>> BEGIN The data

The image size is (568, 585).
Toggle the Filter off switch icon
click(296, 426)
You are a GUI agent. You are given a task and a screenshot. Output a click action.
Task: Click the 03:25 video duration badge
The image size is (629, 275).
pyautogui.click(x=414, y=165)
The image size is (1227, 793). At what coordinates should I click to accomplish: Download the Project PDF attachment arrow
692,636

>> END The data
>> BEGIN The data

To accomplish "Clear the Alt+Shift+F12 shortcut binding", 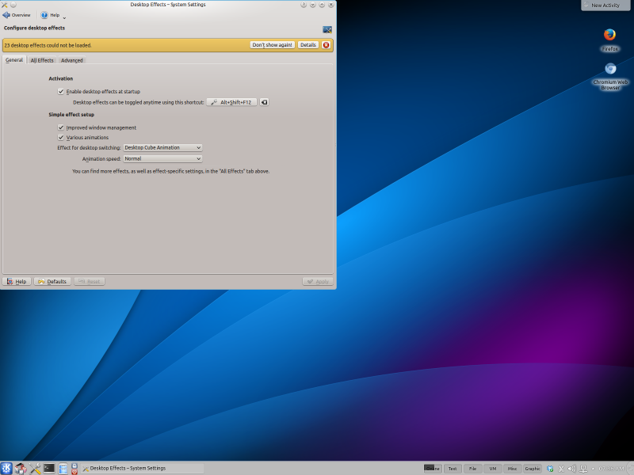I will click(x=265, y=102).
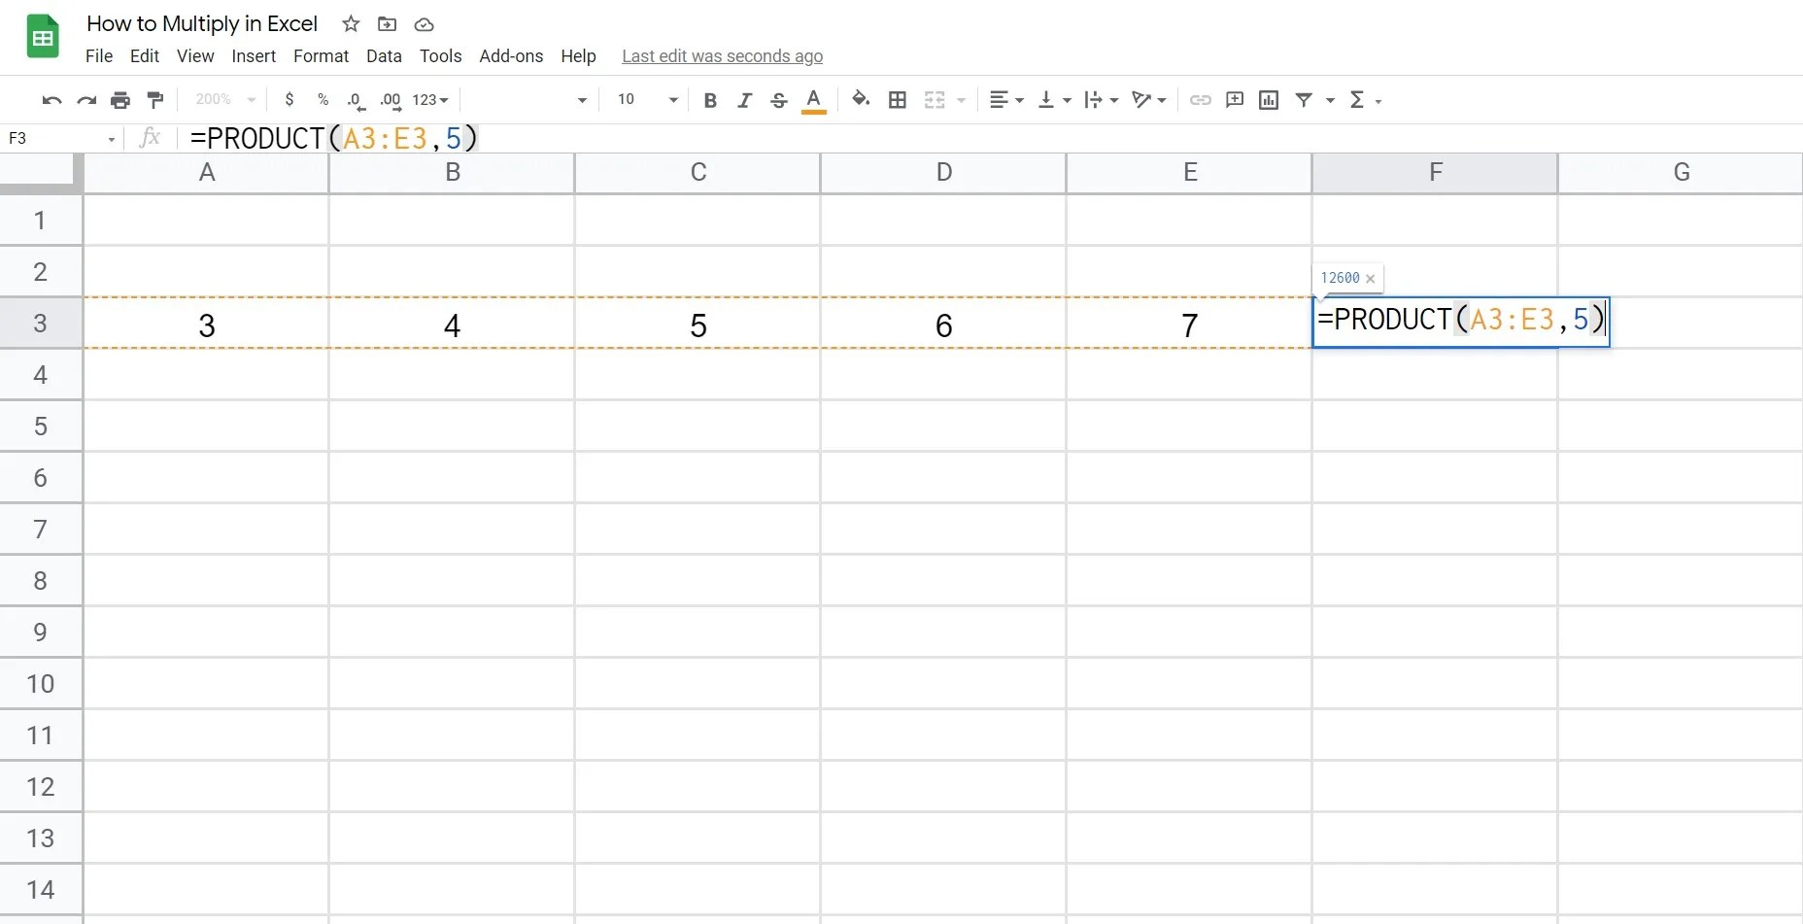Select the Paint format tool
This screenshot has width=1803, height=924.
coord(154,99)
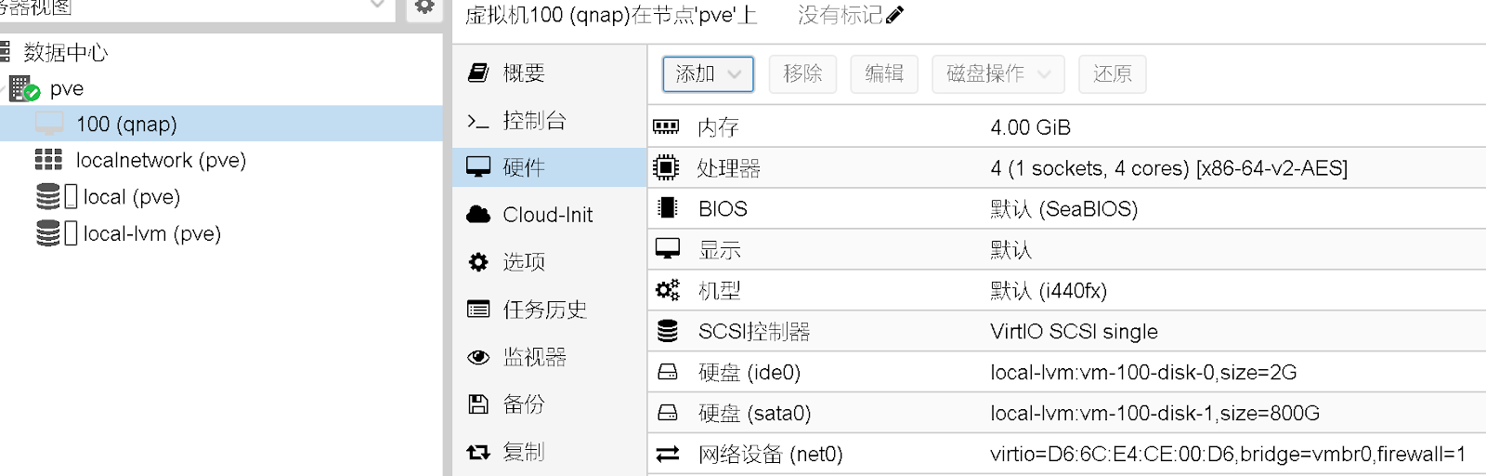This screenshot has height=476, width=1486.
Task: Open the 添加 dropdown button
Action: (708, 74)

>> END The data
>> BEGIN The data

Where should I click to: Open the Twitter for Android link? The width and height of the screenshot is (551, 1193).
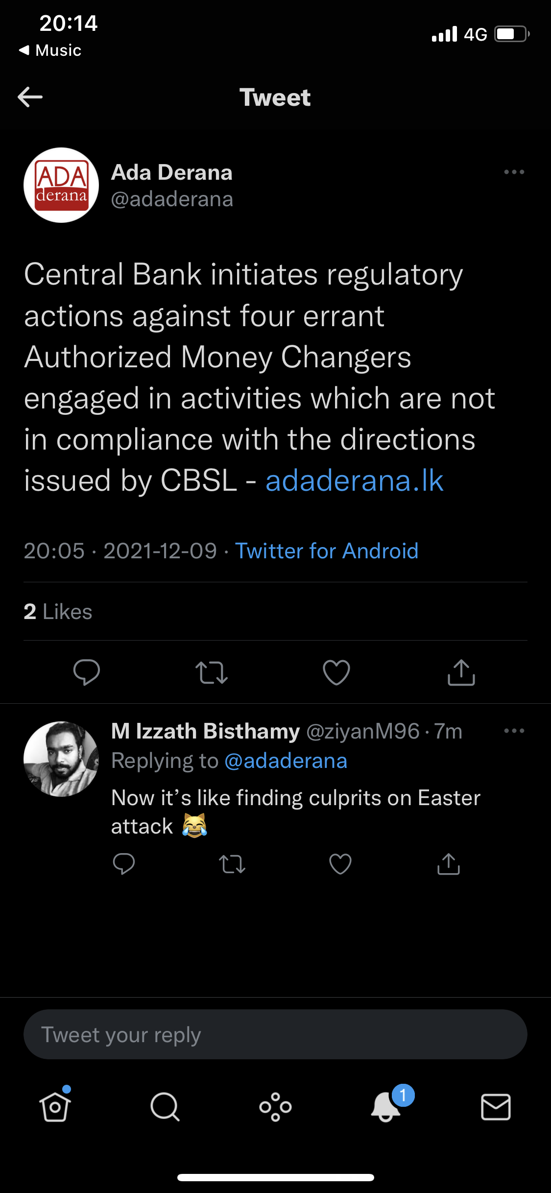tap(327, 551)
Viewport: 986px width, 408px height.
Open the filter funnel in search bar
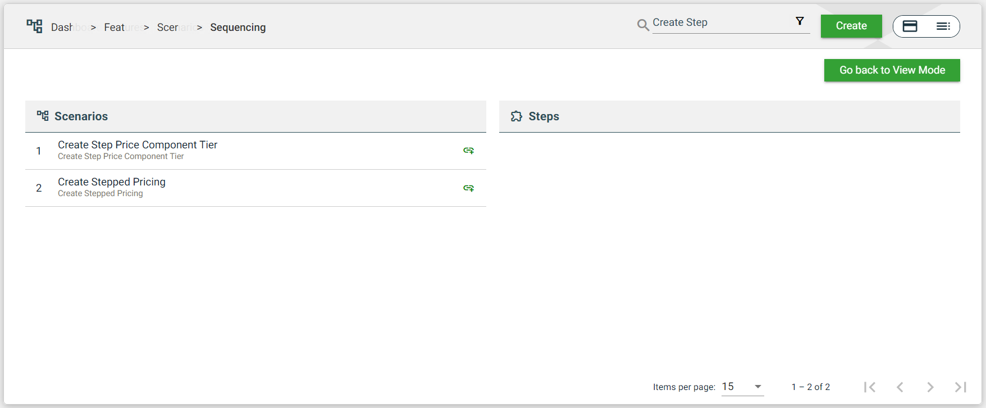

>> END The data

Pick out every line above that contains the word "should", and copy each one in full.

> **Full response**:
The image size is (1227, 793). At what coordinates should I click to accomplish: Download the Project PDF attachment arrow
Where should I click to: Open the Twitter for Android link? The width and height of the screenshot is (551, 1193).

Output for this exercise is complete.